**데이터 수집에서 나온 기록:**
--- --- ---
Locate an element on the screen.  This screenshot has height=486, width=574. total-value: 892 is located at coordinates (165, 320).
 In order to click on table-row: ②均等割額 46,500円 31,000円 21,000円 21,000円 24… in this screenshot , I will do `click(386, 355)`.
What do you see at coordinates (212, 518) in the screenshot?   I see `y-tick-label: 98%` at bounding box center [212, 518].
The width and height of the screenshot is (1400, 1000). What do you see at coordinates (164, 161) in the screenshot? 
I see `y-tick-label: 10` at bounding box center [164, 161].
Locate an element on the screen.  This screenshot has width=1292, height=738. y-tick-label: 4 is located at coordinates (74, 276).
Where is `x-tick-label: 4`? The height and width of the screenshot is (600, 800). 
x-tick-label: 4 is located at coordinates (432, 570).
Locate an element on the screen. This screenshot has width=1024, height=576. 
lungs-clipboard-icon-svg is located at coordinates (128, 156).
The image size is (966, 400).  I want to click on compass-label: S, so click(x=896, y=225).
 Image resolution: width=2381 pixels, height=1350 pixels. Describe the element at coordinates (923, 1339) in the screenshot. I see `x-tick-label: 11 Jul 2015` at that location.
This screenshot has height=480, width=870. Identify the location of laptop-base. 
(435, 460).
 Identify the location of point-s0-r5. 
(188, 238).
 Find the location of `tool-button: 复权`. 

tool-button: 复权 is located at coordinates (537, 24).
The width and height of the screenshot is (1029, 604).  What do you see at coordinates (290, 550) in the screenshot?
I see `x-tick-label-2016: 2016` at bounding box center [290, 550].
--- --- ---
"What do you see at coordinates (212, 518)" 문구가 들어 있는 줄부터 기록의 마지막 줄까지 두 줄을 포함해 한 글자도 바꾸지 말고 그대로 옮겨 적으세요.

**작성한 답변:**
What do you see at coordinates (212, 518) in the screenshot?   I see `y-tick-label: 98%` at bounding box center [212, 518].
The width and height of the screenshot is (1400, 1000). What do you see at coordinates (164, 161) in the screenshot? 
I see `y-tick-label: 10` at bounding box center [164, 161].
Locate an element on the screen.  This screenshot has width=1292, height=738. y-tick-label: 4 is located at coordinates (74, 276).
Where is `x-tick-label: 4`? The height and width of the screenshot is (600, 800). 
x-tick-label: 4 is located at coordinates (432, 570).
Locate an element on the screen. This screenshot has width=1024, height=576. 
lungs-clipboard-icon-svg is located at coordinates (128, 156).
The image size is (966, 400).  I want to click on compass-label: S, so click(x=896, y=225).
 Image resolution: width=2381 pixels, height=1350 pixels. Describe the element at coordinates (923, 1339) in the screenshot. I see `x-tick-label: 11 Jul 2015` at that location.
This screenshot has height=480, width=870. Identify the location of laptop-base. 
(435, 460).
 Identify the location of point-s0-r5. 
(188, 238).
 Find the location of `tool-button: 复权`. 

tool-button: 复权 is located at coordinates (537, 24).
The width and height of the screenshot is (1029, 604).  What do you see at coordinates (290, 550) in the screenshot?
I see `x-tick-label-2016: 2016` at bounding box center [290, 550].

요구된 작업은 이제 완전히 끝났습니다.